23. Les paysages politiques ont été profondément modifiés au cours
de la dernière décennie: face aux changements intervenus dans les
relations entre l’exécutif et le législatif (présidentialisation
de la vie politique, évolution ou déclin du rôle du parlement) et
dans le rôle des partis (chute du nombre d’adhérents, recul des fonctions
traditionnelles des formations politiques), le moment est venu de
repenser les notions de base que sont la majorité et l’opposition
parlementaires.
24. La théorie, mais aussi les pratiques politiques montrent que
les dispositions constitutionnelles sur la gouvernance servent également
à protéger l’opposition politique, en établissant des procédures
que la majorité ne peut aisément modifier, en garantissant la représentation
et l’expression, et donc la possibilité pour l’opposition de concourir
pour obtenir le pouvoir majoritaire aux futures élections
.
25. Le Secrétaire Général du Conseil de l’Europe, dans son rapport
annuel de 2016, a également fait état de ces tendances inquiétantes
. Il a demandé à la Commission
de Venise de formuler des lignes directrices sur les rapports entre
majorité et opposition. En réponse, la Commission de Venise a chargé
un groupe de rapporteur·e·s
d’actualiser
le Rapport de 2010.
26. Les rapporteur·e·s ont constaté la nécessité d’actualiser
le Rapport de 2010 à la lumière des observations de la Commission
de Venise, et de lui ajouter une nouvelle partie: la Liste des critères.
Cette liste, qu’a examinée par deux fois la sous-commission sur
les institutions démocratiques
, a été adoptée par la Commission de Venise
lors de sa 119e session plénière à Venise,
le 21 juin 2019.
5. Liste
des critères
27. Comme le faisait observer le
Rapport de 2010, il n’existe pas de modèle commun des rôles respectifs de
l’opposition et de la majorité parlementaires. On ne saurait codifier
un ensemble complet de normes précises en la matière, applicables
à tous les régimes démocratiques.

LIGNES:
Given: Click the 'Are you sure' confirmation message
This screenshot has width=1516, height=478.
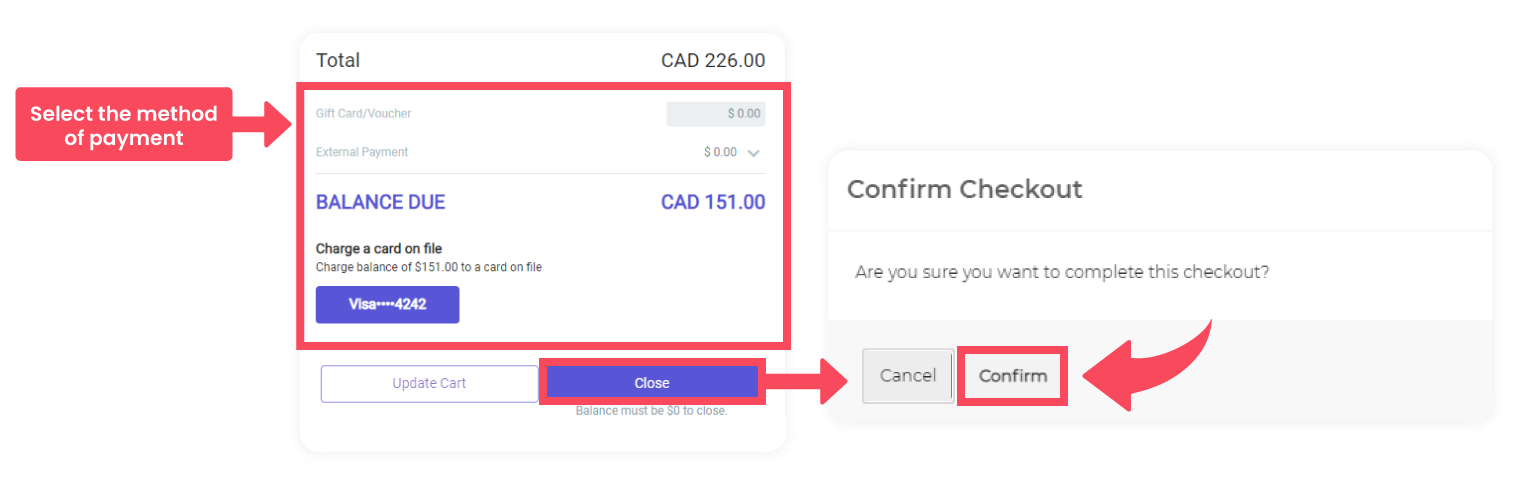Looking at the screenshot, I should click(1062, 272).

---

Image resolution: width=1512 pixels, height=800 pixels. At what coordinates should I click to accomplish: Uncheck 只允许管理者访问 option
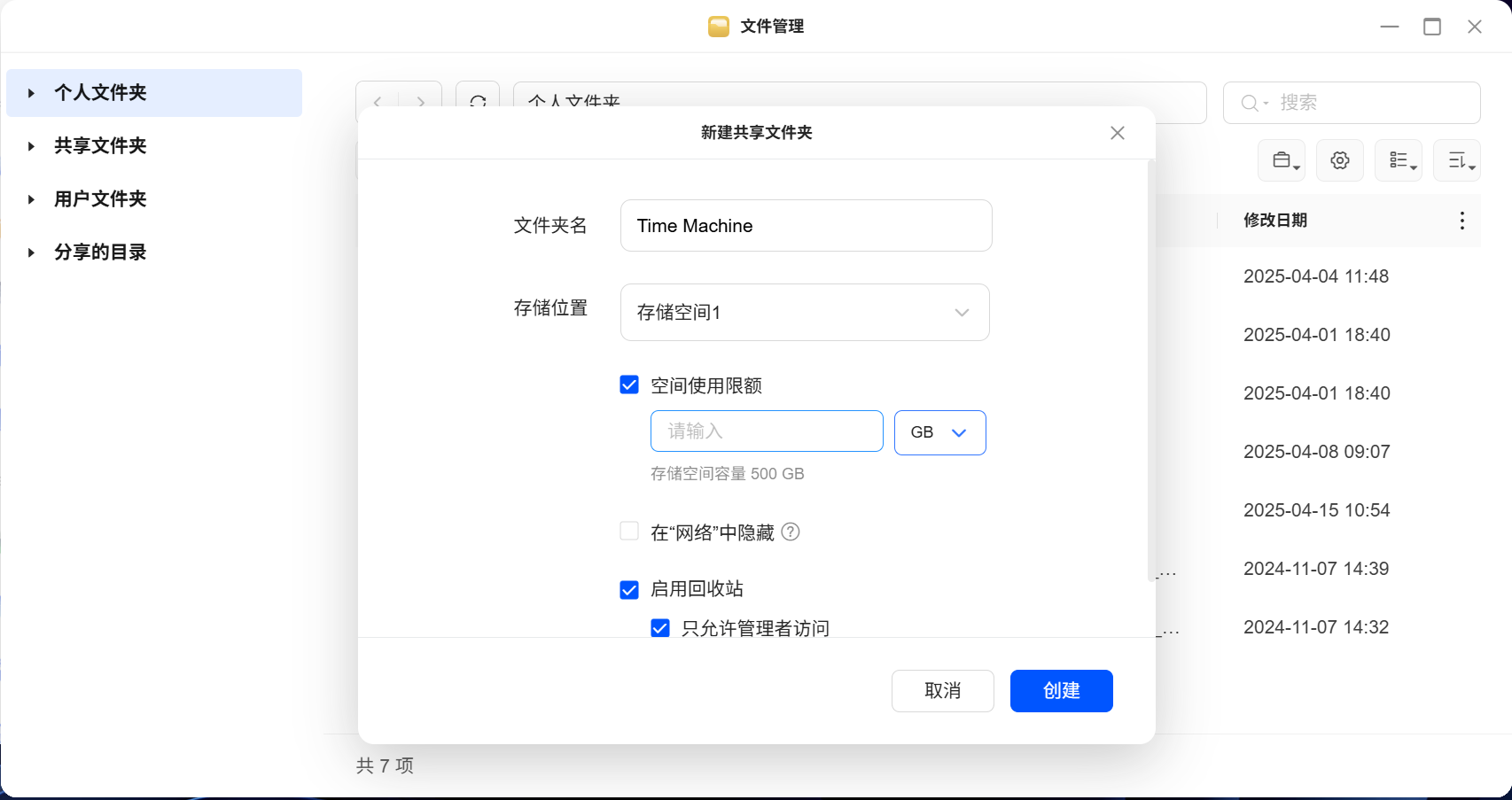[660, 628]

OBJECTIF ÉNONCÉ:
Indiquez, d'après l'extrait à lire, à quelle date la Commission de Venise a adopté la Liste des critères.

RÉPONSE À L'EXERCICE:
Le 21 juin 2019, lors de sa 119e session plénière à Venise.